▶ _Exercise directions_: Only the lines from the top of the data through the one with "Вокальный конкурс (23, 2086)" are to be written out, each exactly as it stands.

►

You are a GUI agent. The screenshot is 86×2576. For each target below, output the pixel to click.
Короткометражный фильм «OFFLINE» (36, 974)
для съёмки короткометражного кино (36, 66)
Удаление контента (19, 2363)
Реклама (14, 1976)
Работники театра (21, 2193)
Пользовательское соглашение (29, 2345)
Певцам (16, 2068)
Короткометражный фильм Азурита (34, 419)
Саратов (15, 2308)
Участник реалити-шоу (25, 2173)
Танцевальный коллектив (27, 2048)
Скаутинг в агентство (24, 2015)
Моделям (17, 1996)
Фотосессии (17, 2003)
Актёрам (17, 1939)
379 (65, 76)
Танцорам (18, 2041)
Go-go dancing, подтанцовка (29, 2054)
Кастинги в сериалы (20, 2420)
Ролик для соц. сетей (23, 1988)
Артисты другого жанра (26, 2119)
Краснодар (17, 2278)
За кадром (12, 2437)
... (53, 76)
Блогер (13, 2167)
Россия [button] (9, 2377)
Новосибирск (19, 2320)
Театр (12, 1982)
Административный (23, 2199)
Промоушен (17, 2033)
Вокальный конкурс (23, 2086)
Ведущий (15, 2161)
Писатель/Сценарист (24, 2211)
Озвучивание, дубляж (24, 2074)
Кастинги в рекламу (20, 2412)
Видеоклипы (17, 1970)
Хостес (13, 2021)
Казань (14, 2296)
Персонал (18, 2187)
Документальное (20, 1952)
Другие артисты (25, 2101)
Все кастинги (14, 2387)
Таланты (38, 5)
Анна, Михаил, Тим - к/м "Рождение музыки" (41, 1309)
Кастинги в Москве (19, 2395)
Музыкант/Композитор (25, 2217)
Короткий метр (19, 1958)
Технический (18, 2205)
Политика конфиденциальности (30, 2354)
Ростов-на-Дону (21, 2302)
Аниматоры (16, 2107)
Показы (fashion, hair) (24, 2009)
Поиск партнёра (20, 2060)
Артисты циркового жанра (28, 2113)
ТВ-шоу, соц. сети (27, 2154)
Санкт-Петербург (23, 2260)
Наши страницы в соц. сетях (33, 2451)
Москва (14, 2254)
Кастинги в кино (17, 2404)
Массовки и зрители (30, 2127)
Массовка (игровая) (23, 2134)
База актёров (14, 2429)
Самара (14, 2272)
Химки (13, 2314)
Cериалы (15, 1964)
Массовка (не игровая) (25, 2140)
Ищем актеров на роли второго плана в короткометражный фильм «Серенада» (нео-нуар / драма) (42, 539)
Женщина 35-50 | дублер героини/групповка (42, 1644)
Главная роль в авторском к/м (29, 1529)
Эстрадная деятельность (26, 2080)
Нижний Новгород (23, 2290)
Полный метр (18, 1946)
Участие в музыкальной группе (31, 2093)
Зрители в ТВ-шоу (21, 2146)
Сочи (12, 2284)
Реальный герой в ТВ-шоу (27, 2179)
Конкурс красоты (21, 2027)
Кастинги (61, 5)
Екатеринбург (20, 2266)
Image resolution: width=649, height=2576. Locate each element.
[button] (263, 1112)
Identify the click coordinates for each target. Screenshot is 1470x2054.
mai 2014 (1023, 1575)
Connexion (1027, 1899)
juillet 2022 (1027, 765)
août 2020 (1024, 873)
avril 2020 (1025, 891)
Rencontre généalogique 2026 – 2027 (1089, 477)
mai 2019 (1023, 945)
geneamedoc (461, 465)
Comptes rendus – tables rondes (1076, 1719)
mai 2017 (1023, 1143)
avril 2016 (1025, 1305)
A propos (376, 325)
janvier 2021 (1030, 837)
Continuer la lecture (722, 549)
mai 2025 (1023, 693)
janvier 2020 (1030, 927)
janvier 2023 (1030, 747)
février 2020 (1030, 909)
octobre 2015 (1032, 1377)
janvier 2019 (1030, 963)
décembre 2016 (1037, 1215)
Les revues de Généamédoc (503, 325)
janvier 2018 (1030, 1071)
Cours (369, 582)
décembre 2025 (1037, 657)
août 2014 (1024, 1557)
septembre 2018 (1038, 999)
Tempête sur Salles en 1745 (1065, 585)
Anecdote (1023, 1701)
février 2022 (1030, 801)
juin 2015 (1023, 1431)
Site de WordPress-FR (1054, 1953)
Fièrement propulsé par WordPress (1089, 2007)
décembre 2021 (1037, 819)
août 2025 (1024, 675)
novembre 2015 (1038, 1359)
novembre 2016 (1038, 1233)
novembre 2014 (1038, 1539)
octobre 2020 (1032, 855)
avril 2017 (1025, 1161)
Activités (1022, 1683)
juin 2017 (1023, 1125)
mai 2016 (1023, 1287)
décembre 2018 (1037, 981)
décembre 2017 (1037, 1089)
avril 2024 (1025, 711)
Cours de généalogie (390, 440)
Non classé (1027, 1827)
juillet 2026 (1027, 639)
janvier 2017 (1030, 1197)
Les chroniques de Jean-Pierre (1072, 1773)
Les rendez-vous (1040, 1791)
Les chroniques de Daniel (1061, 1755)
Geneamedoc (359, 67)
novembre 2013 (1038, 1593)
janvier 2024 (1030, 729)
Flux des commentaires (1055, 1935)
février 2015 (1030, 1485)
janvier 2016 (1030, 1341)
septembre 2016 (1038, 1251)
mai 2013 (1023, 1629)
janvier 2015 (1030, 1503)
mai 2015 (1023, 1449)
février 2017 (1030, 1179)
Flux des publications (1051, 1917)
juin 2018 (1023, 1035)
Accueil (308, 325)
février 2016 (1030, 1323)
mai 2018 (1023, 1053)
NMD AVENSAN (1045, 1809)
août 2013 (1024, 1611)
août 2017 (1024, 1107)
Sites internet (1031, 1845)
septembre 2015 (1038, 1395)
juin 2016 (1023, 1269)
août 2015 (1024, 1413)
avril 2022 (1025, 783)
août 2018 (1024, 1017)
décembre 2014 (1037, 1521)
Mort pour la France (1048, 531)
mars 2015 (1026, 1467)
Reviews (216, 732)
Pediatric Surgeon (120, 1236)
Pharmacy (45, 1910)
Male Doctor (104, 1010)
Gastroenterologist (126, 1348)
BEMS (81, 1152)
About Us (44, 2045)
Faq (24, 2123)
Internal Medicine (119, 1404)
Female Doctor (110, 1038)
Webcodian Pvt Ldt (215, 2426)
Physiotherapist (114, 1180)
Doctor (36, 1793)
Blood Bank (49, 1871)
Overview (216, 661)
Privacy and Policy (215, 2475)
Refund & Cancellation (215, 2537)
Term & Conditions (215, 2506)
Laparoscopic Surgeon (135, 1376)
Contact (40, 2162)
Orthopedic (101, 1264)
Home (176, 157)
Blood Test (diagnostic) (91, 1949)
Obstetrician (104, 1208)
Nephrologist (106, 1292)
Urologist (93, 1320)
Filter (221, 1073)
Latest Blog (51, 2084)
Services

◄

▶ _Solution for this task_:
You are a GUI agent. The screenshot is 86×2576. For each target below, output the pixel to click.
Короткометражный фильм «OFFLINE» (36, 974)
для съёмки короткометражного кино (36, 66)
Удаление контента (19, 2363)
Реклама (14, 1976)
Работники театра (21, 2193)
Пользовательское соглашение (29, 2345)
Певцам (16, 2068)
Короткометражный фильм Азурита (34, 419)
Саратов (15, 2308)
Участник реалити-шоу (25, 2173)
Танцевальный коллектив (27, 2048)
Скаутинг в агентство (24, 2015)
Моделям (17, 1996)
Фотосессии (17, 2003)
Актёрам (17, 1939)
379 (65, 76)
Танцорам (18, 2041)
Go-go dancing, подтанцовка (29, 2054)
Кастинги в сериалы (20, 2420)
Ролик для соц. сетей (23, 1988)
Артисты другого жанра (26, 2119)
Краснодар (17, 2278)
За кадром (12, 2437)
... (53, 76)
Блогер (13, 2167)
Россия [button] (9, 2377)
Новосибирск (19, 2320)
Театр (12, 1982)
Административный (23, 2199)
Промоушен (17, 2033)
Вокальный конкурс (23, 2086)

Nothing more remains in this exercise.